1 in 10 schools are ‘dropout factories’ – Yahoo! News
It’s a nickname no principal could be proud of: “Dropout Factory,” a high school where no more than 60 percent of the students who start as freshmen make it to their senior year. That description fits more than one in 10 high schools across America.
“If you’re born in a neighborhood or town where the only high school is one where graduation is not the norm, how is this living in the land of equal opportunity?” asks Bob Balfanz, the Johns Hopkins researcher who coined the term “dropout factory.”
So long as the drop-outs are voluntary, it’s unclear how “opportunity” is implicated. Perhaps twenty percent of the people who started my senior year with me failed to graduate; I don’t recall feeling persecuted as a result.
The highest concentration of dropout factories is in large cities or high-poverty rural areas in the South and Southwest. Most have high proportions of minority students. These schools are tougher to turn around because their students face challenges well beyond the academic ones — the need to work as well as go to school, for example, or a need for social services. Utah, which has low poverty rates and fewer minorities than most states, is the only state without a dropout factory. Florida and South Carolina have the highest percentages.
That’s not really an education issue, per se. Surely, it’s not the school’s fault if students have bad home lives or need to quit school to get a job. Nor is it clear how it impacts the students who stay; after all, Florida and South Carolina have some excellent universities and seem to be able to fill them year after year.
“Part of the problem we’ve had here is, we live in a state that culturally and traditionally has not valued a high school education,” said Jim Foster, a spokesman for the South Carolina department of education. He noted that residents in that state previously could get good jobs in textile mills without a high school degree, but that those jobs are gone today.
Presumably, people will figure this out in short order, no?
We need to disaggregate the problems here: There are bad schools out there which are incompetently run, unsafe, or otherwise faill to prepare students for life after graduation.
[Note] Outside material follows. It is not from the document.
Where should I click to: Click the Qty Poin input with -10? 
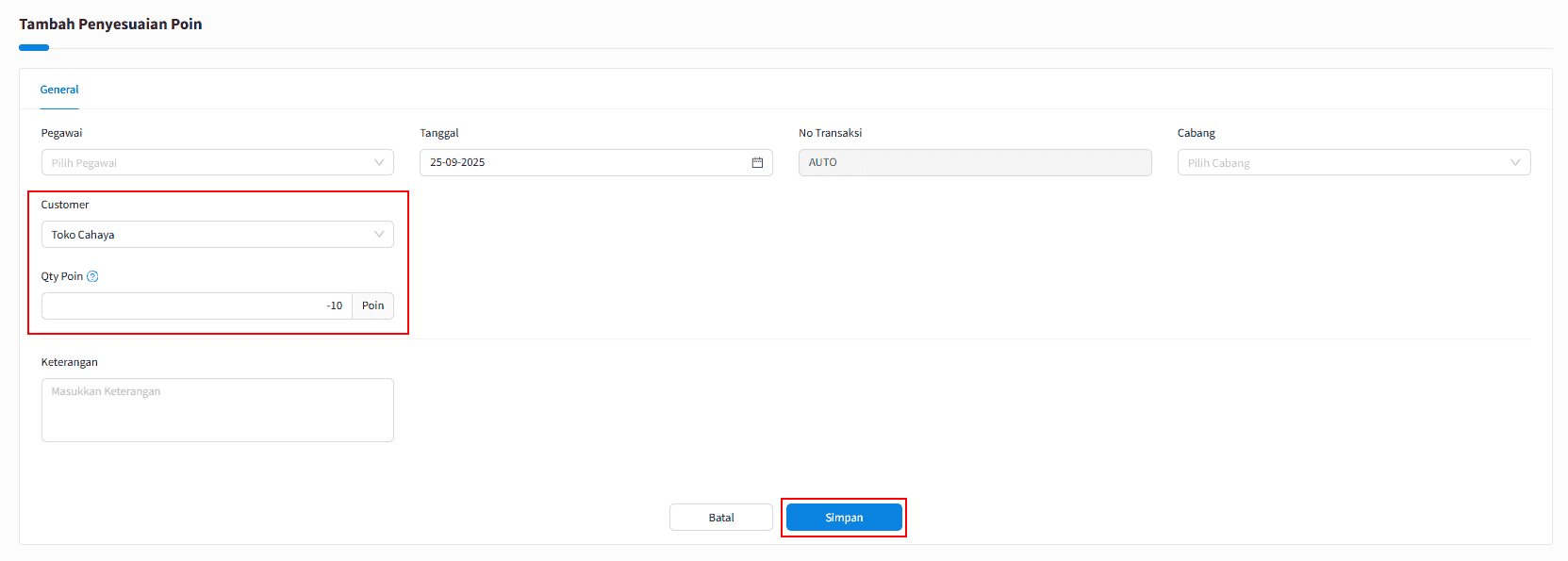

This is an educational problem with an educational solution. We also have poverty. While somewhat related to education, to be sure, it’s mostly a social-cultural and economic problem.
The nexus is that bad schools are often in bad neighborhoods, where social breakdown, lack of positive adult role models, and a low tax base make it difficult to adequately fund education and attract good teachers and parents do a poor job of prioritizing their children’s education. Given that we haven’t the slightest clue as to how to fix the bad neighborhoods, it would seem that the next best solution — and certainly the fastest — would be to get the kids out of the bad schools.
Some sort of voucher system might help in this regard but it’s not a hundred percent solution. It’s not practical if bad neighborhoods are clustered. Nor will it much matter if the parent(s) don’t care about their kids’ education.